Goal of the exercise | Starting with the line that mentions "The image size is (1512, 790).", repeat each line verbatim until the entries end, both ends included.

Source data |
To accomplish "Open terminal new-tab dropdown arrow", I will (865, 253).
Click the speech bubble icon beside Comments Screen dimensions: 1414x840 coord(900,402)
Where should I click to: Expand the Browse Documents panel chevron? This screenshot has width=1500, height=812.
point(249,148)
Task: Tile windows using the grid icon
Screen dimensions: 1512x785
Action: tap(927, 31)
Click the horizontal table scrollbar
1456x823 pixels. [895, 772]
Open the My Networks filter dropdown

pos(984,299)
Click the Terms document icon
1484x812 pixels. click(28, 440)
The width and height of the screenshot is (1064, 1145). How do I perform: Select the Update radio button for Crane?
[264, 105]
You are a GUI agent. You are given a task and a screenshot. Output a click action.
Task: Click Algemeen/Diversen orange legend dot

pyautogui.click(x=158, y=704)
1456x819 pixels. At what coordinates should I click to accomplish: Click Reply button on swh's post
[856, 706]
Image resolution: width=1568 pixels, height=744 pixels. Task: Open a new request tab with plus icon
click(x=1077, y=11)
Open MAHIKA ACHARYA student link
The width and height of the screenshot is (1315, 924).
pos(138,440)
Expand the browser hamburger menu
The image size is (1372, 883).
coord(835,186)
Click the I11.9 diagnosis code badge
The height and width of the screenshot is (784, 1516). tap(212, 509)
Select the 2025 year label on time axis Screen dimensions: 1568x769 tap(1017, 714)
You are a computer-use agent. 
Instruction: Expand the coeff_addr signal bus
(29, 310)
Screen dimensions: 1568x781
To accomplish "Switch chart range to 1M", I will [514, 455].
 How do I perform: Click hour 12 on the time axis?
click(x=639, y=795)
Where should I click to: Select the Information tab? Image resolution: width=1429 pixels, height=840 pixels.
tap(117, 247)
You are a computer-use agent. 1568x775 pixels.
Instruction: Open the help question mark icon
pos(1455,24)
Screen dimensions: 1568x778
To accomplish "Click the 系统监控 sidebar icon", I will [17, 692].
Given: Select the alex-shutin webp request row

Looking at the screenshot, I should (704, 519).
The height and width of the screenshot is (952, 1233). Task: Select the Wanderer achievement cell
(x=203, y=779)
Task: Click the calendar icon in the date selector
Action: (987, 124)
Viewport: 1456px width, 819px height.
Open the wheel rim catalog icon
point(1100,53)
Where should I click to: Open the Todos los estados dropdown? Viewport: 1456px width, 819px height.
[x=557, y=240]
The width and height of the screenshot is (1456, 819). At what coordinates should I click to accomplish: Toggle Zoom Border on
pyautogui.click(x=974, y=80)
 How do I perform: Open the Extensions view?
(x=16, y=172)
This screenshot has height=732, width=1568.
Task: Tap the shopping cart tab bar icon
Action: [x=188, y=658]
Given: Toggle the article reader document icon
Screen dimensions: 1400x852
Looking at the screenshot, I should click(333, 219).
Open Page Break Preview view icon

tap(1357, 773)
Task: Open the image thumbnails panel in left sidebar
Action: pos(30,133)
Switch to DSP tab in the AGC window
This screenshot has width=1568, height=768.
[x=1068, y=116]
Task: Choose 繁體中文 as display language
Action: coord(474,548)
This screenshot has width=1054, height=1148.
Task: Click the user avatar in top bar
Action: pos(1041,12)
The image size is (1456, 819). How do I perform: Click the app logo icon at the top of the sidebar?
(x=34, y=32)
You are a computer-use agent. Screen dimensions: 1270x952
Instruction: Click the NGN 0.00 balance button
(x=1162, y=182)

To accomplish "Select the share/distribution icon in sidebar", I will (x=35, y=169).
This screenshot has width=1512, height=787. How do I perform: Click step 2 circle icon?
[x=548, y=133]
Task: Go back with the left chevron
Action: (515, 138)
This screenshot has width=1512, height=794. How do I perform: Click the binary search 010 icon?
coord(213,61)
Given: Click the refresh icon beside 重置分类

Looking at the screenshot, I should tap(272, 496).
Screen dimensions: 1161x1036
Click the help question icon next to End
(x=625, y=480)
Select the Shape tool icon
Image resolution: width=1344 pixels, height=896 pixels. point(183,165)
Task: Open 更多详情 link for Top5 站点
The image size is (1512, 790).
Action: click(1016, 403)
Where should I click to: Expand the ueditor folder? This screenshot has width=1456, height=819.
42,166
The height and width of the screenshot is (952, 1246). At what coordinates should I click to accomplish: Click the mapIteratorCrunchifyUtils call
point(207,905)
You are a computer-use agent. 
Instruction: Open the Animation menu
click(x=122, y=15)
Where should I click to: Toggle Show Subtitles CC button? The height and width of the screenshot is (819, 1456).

Response to this task |
The image size is (1512, 790).
Action: click(1016, 403)
Where should I click to: Expand the ueditor folder? This screenshot has width=1456, height=819.
42,166
The height and width of the screenshot is (952, 1246). At what coordinates should I click to accomplish: Click the mapIteratorCrunchifyUtils call
point(207,905)
You are a computer-use agent. 
Instruction: Open the Animation menu
click(x=122, y=15)
Where should I click to: Toggle Show Subtitles CC button? The height and width of the screenshot is (819, 1456).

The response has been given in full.